Nope. It reads almost exactly the same as newer books of this ilk (though the hero did gently slap the heroine for hysterics, which probably wouldn't be kosher after the 80s**). If you like Erskine, Kearsley, or any of that endless parade of past-present bookclub fic where a modern woman's life eerily parallels the travails of her ancestor from 200 years ago, this would undoubtedly be to your taste.

As for me, I felt like Past Emelie -- locked in a barred-up room, staring out the window & waiting for the agony to end.

2.5 stars, rounded up because of the good writing.

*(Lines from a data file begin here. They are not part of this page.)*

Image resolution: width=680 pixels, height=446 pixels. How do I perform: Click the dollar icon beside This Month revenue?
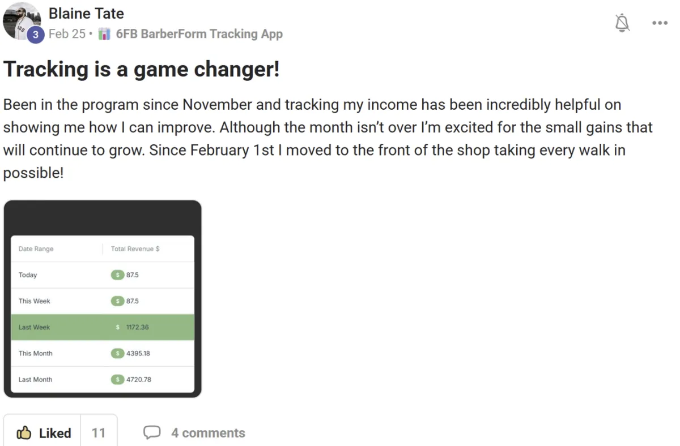tap(117, 353)
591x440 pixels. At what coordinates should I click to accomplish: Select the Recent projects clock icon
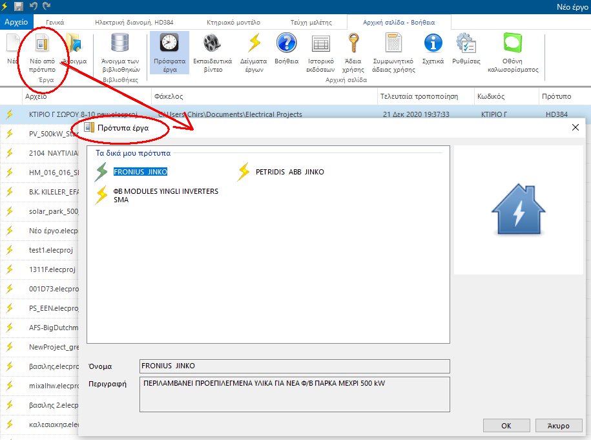click(x=169, y=44)
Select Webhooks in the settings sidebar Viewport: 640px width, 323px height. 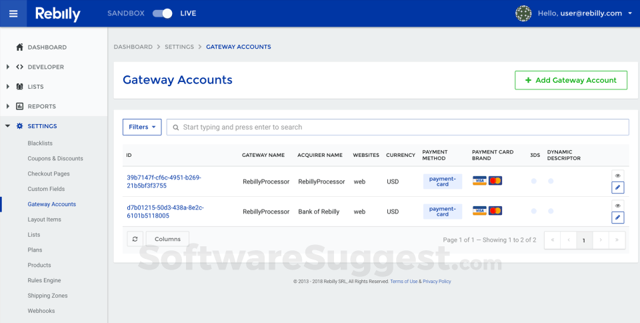[x=41, y=311]
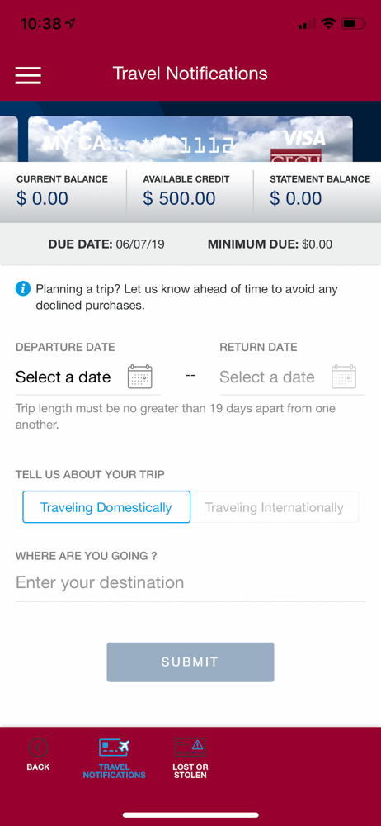The width and height of the screenshot is (381, 826).
Task: Tap the Back label in bottom bar
Action: click(x=39, y=767)
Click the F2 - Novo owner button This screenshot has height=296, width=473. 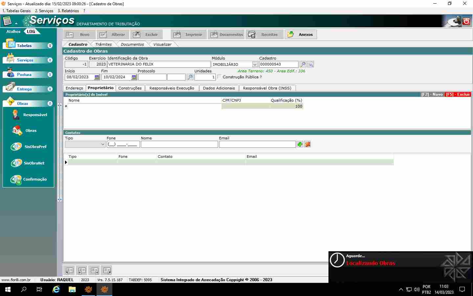coord(432,94)
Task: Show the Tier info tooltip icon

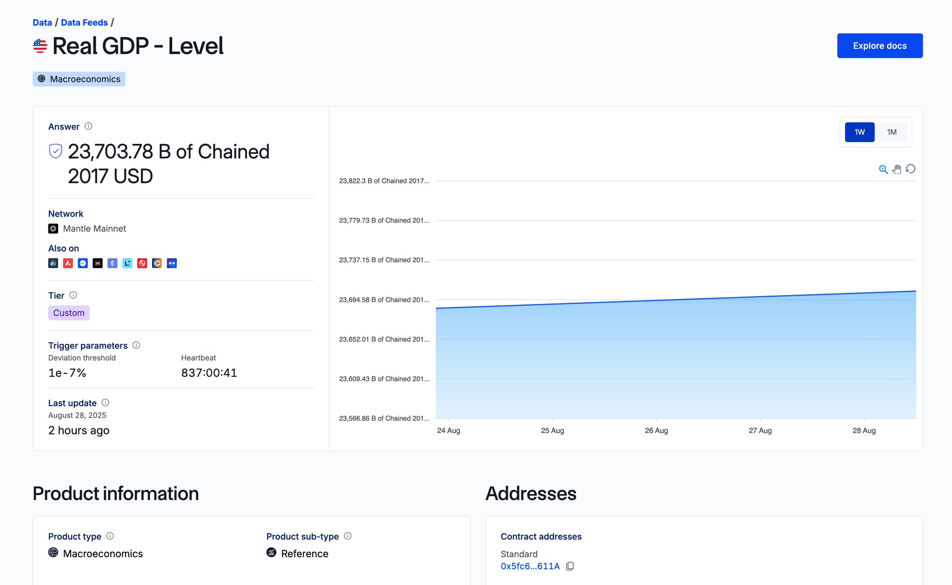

**Poor Justin doesn't deserve to be saddled with Present Emelie. How a man could fall for that walking dumpster fire is beyond me -- only in romantic fiction, I suppose.
Profile Image for Mel.
96 reviews1 follower
December 20, 2018
Almost got a 5 star but had continuation issue in last chapter. Author is a good writer.
Profile Image for ANGELIA.
1,468 reviews12 followers
October 23, 2025
One of those books that would have been really good if it had been about 200 pages less and not bogged down with a LOT of unnecessary stuff that was just plain BORING! Everything that was said in 500 pages could just as easily have been said in 300. (I think the author suffered from "writer's diarrhea".) I skipped over the redundant parts, and the rest made for a good story, but because I had to do all that skipping, I took away a star.

Also, the endless relatives, past and present, who married and divorced, who cheated on who with whom, who committed semi-incest, etc. got to be a bit much. So, I took away another star.